C’est dans le sillage de cet héritage en clair-obscur que la Fondation Baur a choisi de converser avec quelques-uns des chefs-d’œuvre du maître du « noir lumière », Pierre Soulages. La complicité de son art avec « l’épaisseur du silence » attachée, selon les mots de Tanizaki, aux « couleurs des ténèbres » dans la culture visuelle de l’archipel, quoique purement contingente n’en est pas moins manifeste. Ses œuvres ont parfois suscité des rapprochements avec la calligraphie ou la laque et pourraient aussi dialoguer avec la « peinture de l’envers » (urazaishiki). L’objet de ce catalogue est de proposer une autre rencontre avec le pays du Soleil-Levant, née cette fois dans les lignes érigées, le son et la lumière perçant des forêts de bambous ; à la « sculpture abstraite », née selon Pierre Soulages de l’« écriture des branches dans l’espace », répondent les tiges et les nœuds du bambou modelé en clair-obscur par un artiste d’exception, Tanabe Chikuunsai IV. Héritier de traditions et de techniques ancestrales, quatrième représentant d’une prestigieuse lignée de vanniers, il travaille le végétal d’un regard neuf, sculptural et lumineux.

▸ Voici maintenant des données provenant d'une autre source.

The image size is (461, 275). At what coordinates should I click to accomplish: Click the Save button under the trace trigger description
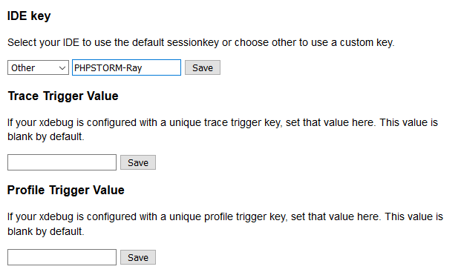click(138, 162)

Diplômée de l’École du Louvre, docteur de Paris IV Sorbonne, Laure Schwartz-Arenales débute sa carrière au Musée national des Arts asiatiques-Guimet et à l’École du Louvre où elle enseigne les arts extrême-orientaux. Ses recherches sur la peinture ancienne japonaise menées à partir de 1998 au Japon(Université du Tōhoku – Musée national de Kyōto) sont récompensées en 2007 par la Kajima Foundation for the Arts. Professeur à l’université Ochanomizu puis à l’université Sophia (Tōkyō), elle dirige depuis 2018 la Fondation Baur, Musée des arts d’Extrême-Orient à Genève.
Actuellement conservatrice de la collection d’arts décoratifs à la Fondation Gandur pour l’Art (Genève), Fabienne Fravalo est docteur en histoire de l’art des universités de Neuchâtel et de Clermont-Ferrand. Ancienne chargée d’études et de recherche à l’INHA (Paris), elle est également l’auteur d’une monographie sur le céramiste Émile Decœur, publiée en collaboration avec la galerie Michel Giraud (Paris).

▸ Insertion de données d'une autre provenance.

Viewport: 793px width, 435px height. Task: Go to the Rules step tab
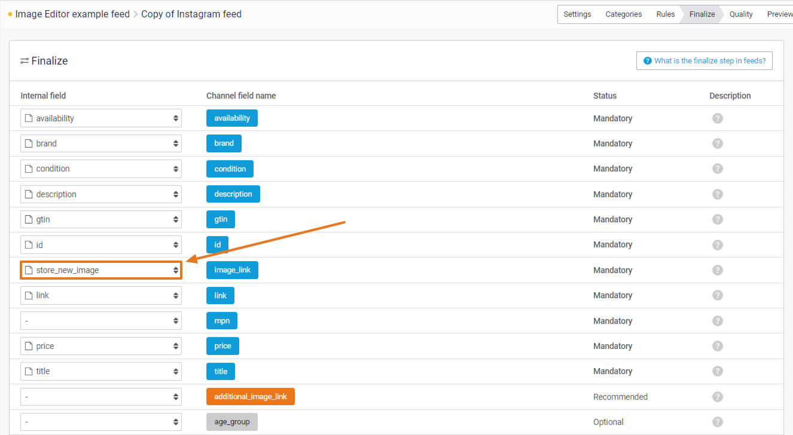coord(665,14)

Philippe Boudin dirige avec sa fille Zoé Niang la galerie Mingei située au cœur de Saint-Germain-des-Prés à Paris. Spécialisée dans l’art de la vannerie japonaise de bambou, dont elle est leader en Europe, la galerie organise de nombreuses expositions thématiques, collabore activement avec les musées et conseille les collections privées.
Maezaki Shinya est spécialiste de l’histoire du design et des arts décoratifs japonais. Après un doctorat en 2009 à la School of Oriental and African Studies, SOAS – London University, il est depuis 2015 professeur associé à l’Université pour femmes de Kyoto. Il a publié un grand nombre d’ouvrages sur les arts décoratifs japonais du XIXe au XXIe siècle.
Tanabe Chikuunsai IV est l’héritier d’une dynastie de maîtres du bambou du Kansai. Son gō (nom d’artiste) « Chikuunsai » signifie « nuage de bambou ». Sa dimension internationale lui confère une place proéminente dans cet art encore méconnu en Europe. Ses œuvres sont désormais collectionnées par les plus grands musées internationaux.